━━━ DATASET RECORDS ━━━
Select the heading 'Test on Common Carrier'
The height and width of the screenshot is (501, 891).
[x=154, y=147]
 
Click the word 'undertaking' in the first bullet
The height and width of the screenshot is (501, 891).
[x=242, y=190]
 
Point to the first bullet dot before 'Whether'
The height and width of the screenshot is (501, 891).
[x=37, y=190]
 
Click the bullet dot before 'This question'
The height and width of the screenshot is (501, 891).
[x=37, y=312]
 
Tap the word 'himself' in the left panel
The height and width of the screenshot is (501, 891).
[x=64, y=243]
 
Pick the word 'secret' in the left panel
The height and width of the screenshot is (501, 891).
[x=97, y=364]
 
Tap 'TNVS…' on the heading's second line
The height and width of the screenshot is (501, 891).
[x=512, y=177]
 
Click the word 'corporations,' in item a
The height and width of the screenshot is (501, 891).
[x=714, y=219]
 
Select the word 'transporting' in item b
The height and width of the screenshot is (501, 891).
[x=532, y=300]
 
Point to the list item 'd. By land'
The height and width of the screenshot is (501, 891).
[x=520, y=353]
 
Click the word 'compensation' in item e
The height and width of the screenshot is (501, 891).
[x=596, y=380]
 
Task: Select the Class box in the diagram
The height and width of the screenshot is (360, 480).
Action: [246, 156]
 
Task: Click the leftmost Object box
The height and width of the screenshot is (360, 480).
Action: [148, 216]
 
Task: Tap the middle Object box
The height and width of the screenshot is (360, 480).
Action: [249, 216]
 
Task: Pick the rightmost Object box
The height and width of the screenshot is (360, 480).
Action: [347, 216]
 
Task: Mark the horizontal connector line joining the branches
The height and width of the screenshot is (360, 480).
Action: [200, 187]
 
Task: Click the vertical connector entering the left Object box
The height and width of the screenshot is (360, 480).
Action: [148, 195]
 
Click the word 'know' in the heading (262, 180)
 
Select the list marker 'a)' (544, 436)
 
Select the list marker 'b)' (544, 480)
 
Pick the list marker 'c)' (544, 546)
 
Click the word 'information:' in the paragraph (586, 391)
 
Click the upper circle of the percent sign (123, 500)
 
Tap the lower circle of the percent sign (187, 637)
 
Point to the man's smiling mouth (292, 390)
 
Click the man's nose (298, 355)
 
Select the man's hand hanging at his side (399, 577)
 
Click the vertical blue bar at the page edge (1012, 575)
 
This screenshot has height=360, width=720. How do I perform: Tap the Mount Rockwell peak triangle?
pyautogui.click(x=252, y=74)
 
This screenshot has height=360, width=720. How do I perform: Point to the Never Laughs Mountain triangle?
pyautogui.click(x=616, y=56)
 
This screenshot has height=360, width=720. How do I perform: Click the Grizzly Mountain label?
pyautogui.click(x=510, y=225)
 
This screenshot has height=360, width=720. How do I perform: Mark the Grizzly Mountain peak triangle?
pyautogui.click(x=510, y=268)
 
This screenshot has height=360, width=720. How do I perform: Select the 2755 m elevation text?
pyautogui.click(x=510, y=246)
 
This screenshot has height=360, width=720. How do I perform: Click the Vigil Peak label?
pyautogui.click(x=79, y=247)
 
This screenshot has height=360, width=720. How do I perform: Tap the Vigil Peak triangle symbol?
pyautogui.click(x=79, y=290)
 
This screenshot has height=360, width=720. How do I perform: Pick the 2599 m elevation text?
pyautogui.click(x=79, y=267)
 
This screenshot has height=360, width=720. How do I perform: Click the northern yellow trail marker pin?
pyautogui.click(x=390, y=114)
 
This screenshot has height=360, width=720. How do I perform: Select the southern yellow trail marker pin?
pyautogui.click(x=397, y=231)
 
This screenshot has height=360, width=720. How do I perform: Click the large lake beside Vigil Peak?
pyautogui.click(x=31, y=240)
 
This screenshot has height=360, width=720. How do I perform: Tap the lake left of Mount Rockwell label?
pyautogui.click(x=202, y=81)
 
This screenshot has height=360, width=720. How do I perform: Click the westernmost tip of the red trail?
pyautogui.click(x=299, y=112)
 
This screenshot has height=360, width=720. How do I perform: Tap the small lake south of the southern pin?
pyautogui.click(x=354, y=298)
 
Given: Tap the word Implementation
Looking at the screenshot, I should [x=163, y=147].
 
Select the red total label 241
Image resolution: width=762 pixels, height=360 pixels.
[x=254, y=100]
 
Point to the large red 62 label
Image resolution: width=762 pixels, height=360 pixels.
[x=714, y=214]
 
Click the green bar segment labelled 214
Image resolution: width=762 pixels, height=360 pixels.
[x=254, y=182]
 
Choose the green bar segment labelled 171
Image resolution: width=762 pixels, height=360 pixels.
━━━
● **AIM**
Write out the lines from the line with "Select the list marker 'a)' (544, 436)" to the line with "Click the upper", swapping "marker" for "symbol" and keeping everything else the same.

● **RESULT OF THE TASK**
Select the list symbol 'a)' (544, 436)
 
Select the list symbol 'b)' (544, 480)
 
Pick the list symbol 'c)' (544, 546)
 
Click the word 'information:' in the paragraph (586, 391)
 
Click the upper circle of the percent sign (123, 500)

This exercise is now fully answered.